Qui andiamo veramente oltre ogni limite, si permette ai bar di mettere i gazebo in mezzo alla strada. Chi ha il merito di avere concepito un’idea del genere? Si comincia con i gazebo costruiti sul corso in mezzo alla strada e si finisce con l'anfiteatro comunale al rione ferrovieri edificato vicino al segnale di STOP:
quello che a prima vista sembra un cantiere abusivo è in realtà un 'opera portata avanti dal Comune... che costruisce direttamente sulla strada. Le casette intorno dovrebbero essere demolite a breve e la strada dovrebbe continuare facendo una specie di chicane attorno all'anfiteatro.
Sorvoliamo anche sullo scandalo Ital-Citrus, presto o tardi bisognerà risponderne davanti ai magistrati, la questione non è se ma quando.
Su quale base oggi ci si gloria di certi risultati elettorali? Bisognerebbe passarsi Cristianamente una mano sulla coscienza e valutare se è davvero questa l’idea di città che si vuole portare avanti… la città del malaffare, della corruzione, del clientelismo, del degrado urbano, del gioco al massacro e, scusatemi, del gioco al fottere il prossimo, del prezziario elettorale che andrebbe pubblicato quanto prima… per rendere edotta la popolazione di quanto costa, al minuto ed all’ingrosso, comprare la gente approfittando delle sue necessità e vincere così le elezioni amministrative a Reggio Calabria.












2 commenti:
Ciao Fra!! è bellissimo il tuo articolo...mi vanto di averne avuto un saggio in anteprima! ;-) Lo posto a tutti i miei amici, così facciamo un pò di rete contro questo losco figuro di Scopellino!!!

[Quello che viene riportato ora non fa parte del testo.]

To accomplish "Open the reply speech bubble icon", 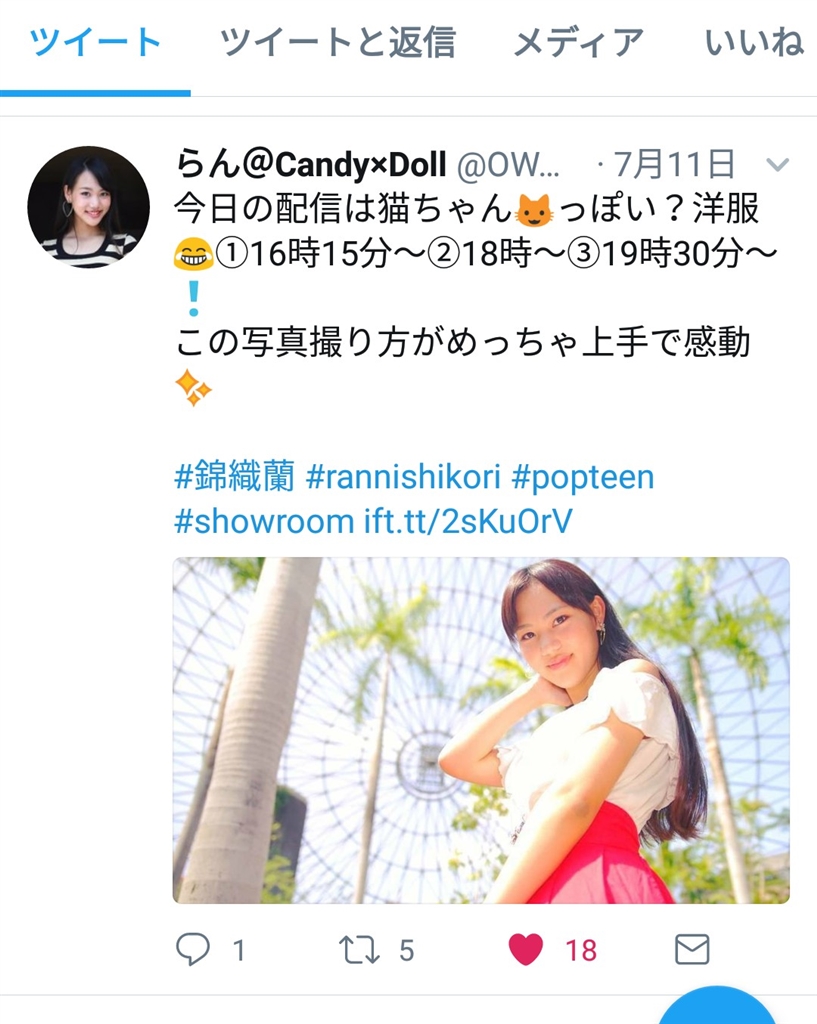I will [x=193, y=949].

..un'altra cosa di cui si potrebbe parlare sono i lavori che hanno fatto negli anni passati per il metano...hanno distrutto tutte le strade di Reggio, ridotte ad un colabrodo...senza contare che in cinque anni di governo questi tizi non sono stati capaci di piantare un singolo albero...

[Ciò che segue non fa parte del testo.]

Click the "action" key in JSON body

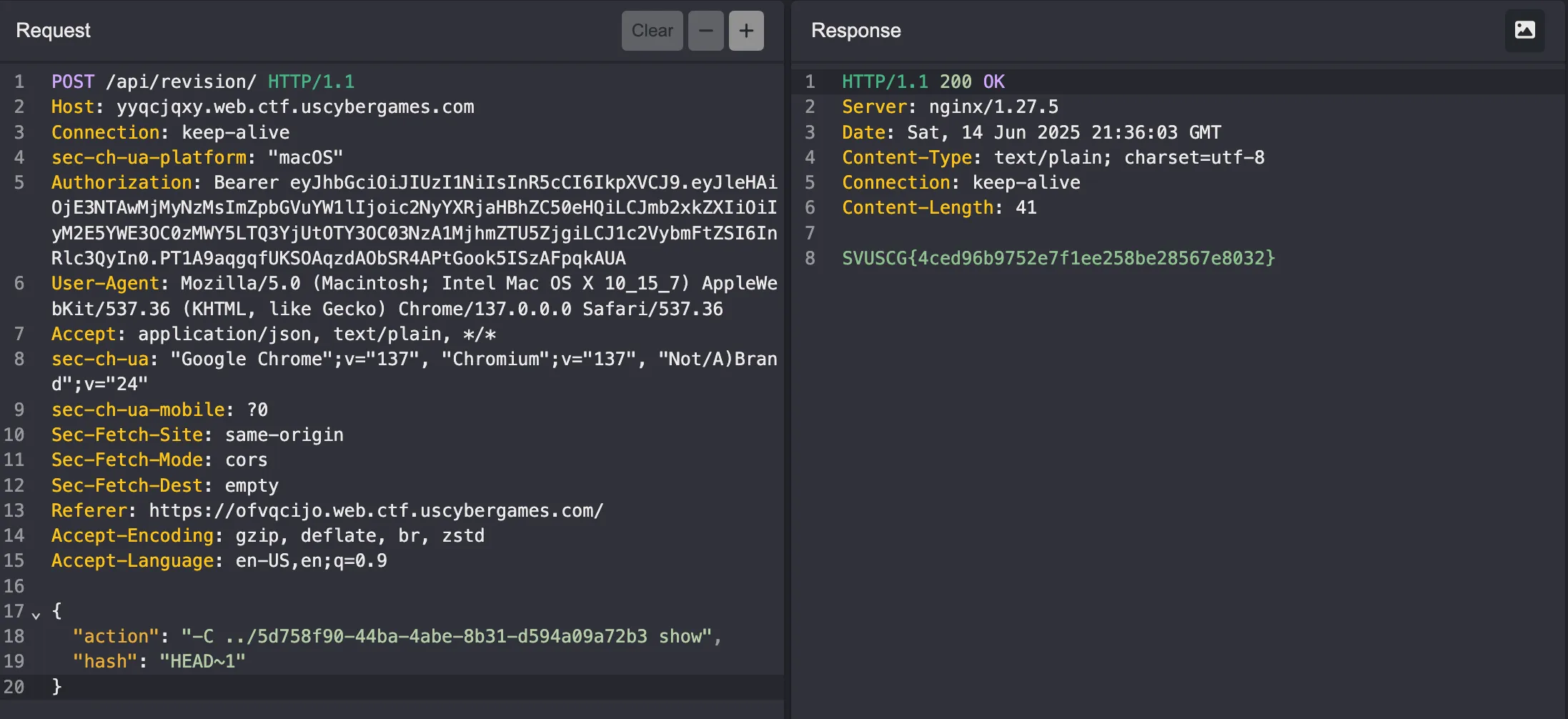pos(115,637)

Bah, hai proprio ragione quando dici che il consenso elettorale è stato comprato da quelli che hanno situazioni di disagio, e che nella nostra realtà non possono fare altro che rivolgersi al politico di turno, anche per vedere semplicemnte affermati dei loro diritti..
baci, ;-)
per scrivosan:
io sarei anche stato disposto a pubblicare il tuo commento, ancorchè strumentale, se non avesse contenuto questa postilla:
"Ora ti prego, non censurare questo mio commento, perche ne terrò copia e nel qual caso non dovessi ritrovarlo nel tuo bblog, vorrà dire che lo posterò sul meetup da cui sono risalito al tuo blog."
Non accetto ricatti da nessuno ancor meno da uno sconosciuto. Sul mio blog personale mi riservo il diritto di accettare o rifiutare commenti lasciati da chi passa da queste parti.
I militanti del centrodestra che si fingono cittadini comuni possono aprire loro spazi in piena libertà senza spammare (come in passato è successo) gli spazi altrui.